I just started working with GreatExpectations with PySpark so please bear with me in case if I have done something wrong. What I have done so far is to read an excel file and apply a couple of GreatExpectations quality checks on them.
| Col 1 | Col2 |
|---|---|
| val1 | |
| val2 |
I'm using the following snippet to read and apply the expect_column_values_to_not_be_null method:
from pyspark.sql import SparkSession
import pandas as pd
from great_expectations.dataset import SparkDFDataset
# Create a SparkSession
spark = SparkSession.builder.appName("ReadExcel").getOrCreate()
# Read Excel file into a Pandas dataframe
df_pandas = pd.read_excel("sampledata.xlsx", sheet_name='sheet')
# Convert Pandas dataframe to Spark dataframe
df_spark = spark.createDataFrame(df_pandas)

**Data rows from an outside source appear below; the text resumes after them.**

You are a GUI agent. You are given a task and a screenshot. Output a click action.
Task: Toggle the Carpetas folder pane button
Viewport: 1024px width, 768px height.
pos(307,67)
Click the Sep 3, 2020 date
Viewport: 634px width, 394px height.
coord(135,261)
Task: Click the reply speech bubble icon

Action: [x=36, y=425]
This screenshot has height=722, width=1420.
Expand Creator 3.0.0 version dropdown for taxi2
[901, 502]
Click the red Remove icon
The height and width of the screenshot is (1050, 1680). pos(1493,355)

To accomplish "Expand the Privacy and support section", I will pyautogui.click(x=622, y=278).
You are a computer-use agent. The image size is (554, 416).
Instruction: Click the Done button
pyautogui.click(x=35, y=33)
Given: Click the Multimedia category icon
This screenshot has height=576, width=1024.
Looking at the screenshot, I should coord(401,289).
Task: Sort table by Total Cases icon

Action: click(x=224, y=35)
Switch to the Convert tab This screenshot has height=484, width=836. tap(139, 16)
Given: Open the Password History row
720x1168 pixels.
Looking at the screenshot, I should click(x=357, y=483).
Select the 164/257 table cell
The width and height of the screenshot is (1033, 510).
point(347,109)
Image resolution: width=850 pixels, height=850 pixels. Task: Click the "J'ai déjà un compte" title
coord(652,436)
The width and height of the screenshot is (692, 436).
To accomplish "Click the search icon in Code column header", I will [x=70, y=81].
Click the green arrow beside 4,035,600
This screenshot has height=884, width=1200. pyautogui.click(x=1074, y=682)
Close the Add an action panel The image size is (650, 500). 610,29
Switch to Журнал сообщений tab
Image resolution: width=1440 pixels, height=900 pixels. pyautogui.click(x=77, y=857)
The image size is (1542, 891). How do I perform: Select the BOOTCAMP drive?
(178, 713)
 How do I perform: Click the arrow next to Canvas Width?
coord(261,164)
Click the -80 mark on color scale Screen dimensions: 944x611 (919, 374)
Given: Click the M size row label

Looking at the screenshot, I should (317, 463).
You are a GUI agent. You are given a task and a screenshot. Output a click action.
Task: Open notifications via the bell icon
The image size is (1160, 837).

dfForSparkFromGe = SparkDFDataset(df_spark)
mandatory_cols = [
"Col1",
"Col2",
]
def check_not_null_for_mandatory_cols(cols):
for col in cols:
try:
check = dfForSparkFromGe.expect_column_values_to_not_be_null(col)
if check.success:
print(f"no null values found for {col}")
else:
raise Exception(
f"{check.result['unexpected_count']} of {check.result['element_count']} are null for {col}: FAILED")
except AssertionError as e:
print(e)
So from this I'm expecting the program to throw an exception as it doesn't have values for Col1 and 2 in the sample dataset. Even when I see the dfForSparkFromGe dataframe, I can see the value as NaN, so ideally it should throw an exception based on the docs.
Am I missing something here?